NetApp’s Intelligent Data Management Enables AI
While NetApp is typically known as a data storage company, it also has a hand in generative AI, said Matt Lawson, director of solution engineering at the company.
“The new gold rush is data,” he said. “Data on your institutions is one of your most valuable assets that you have to manage. Your AI strategy is really a subset of your data strategy, because data is foundational to being able to do AI.”
NetApp helps organizations, including higher education institutions, organize and manage their data in an intelligent way.
“Once organizations kind of view intelligent data infrastructure as their approach to managing data, it helps them elevate their approach to data management beyond just storing data to unlocking data to its full potential to achieve the mission and objectives of the organization, including unlocking AI,” Lawson said.
Cost and security are major factors in how higher education institutions choose their data management strategies, and Lawson said NetApp helps colleges and universities select “the right technology for the right workload at the right cost,” all with a layered security approach.
“One of the key things about AI projects is the ability to move data seamlessly,” he said. “It’s also the ability to have traceability, so as data gets exposed to generative AI, you know what data was used to train the model.”
Relationships Matter in Developing a Well-Rounded AI Strategy
Creating an intelligent and secure generative AI platform requires a holistic approach, which is often made possible through industry partnerships. NVIDIA and NetApp work together: NetApp provides the infrastructure to deploy NVIDIA’s intelligent chatbots, which enhances data traceability.
“You can actually see where that data is coming from when a user gets an answer back from the LLM, or you can ensure that when you’re incorporating your private data into the responses of the LLM, you’re not exposing your private data to the big, bad internet of the world,” Lawson said.
CDW can act as a partner to bring all parties together with additional expertise in a space that many IT professionals are still trying to figure out, said Bryan Scott, senior business development manager in CDW’s Digital Velocity group. Within this group, CDW has developed an AI Center of Excellence that combines expertise from CDW partners and internal experts and helps organizations develop their own AI environments.
In education, Scott said, scalability is vital to meeting the needs of ever-growing environments, and these partnerships can meet the complex needs of institutions of all sizes.
“It’s going to be critical to have the infrastructure to continue to support the complexity as it increases,” Scott said. “When we work together, we’re allowed to ensure secure and compliant data so that institutions, regardless of size, can benefit from AI innovation without prohibitive costs or variables.”
Institutions Should Invest in Future AI Technologies Now
As generative AI evolves, its potential use cases in higher education continue to grow. Panelists were asked how they see the role of AI evolving over the next few years and what institutions can do now to prepare.
All panelists agreed that generative AI will have an impact on teaching and learning, providing more personalized experience for students.

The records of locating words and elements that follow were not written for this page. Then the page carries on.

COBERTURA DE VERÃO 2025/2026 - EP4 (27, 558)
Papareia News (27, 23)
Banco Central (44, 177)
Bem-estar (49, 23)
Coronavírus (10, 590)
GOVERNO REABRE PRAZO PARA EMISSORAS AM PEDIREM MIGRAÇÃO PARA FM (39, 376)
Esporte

“I think the opportunity is huge in terms of student success,” Lawson said. “How do we embrace this as a tool to go further faster in education, and to further student success and help them achieve?”
Scott said that achieving the personalized educational experiences that AI can provide is incumbent on having the right infrastructure in place to support the technology.
“Institutions really need to invest in the infrastructure necessary to support the AI applications now,” he said. “There are hardware needs and there’s going to be some software needs. When we’re able to work together, we can put together the full set of solutions — whether it be infrastructure needs or data management — to ensure that institutions maximize their investments. But it needs to start now.”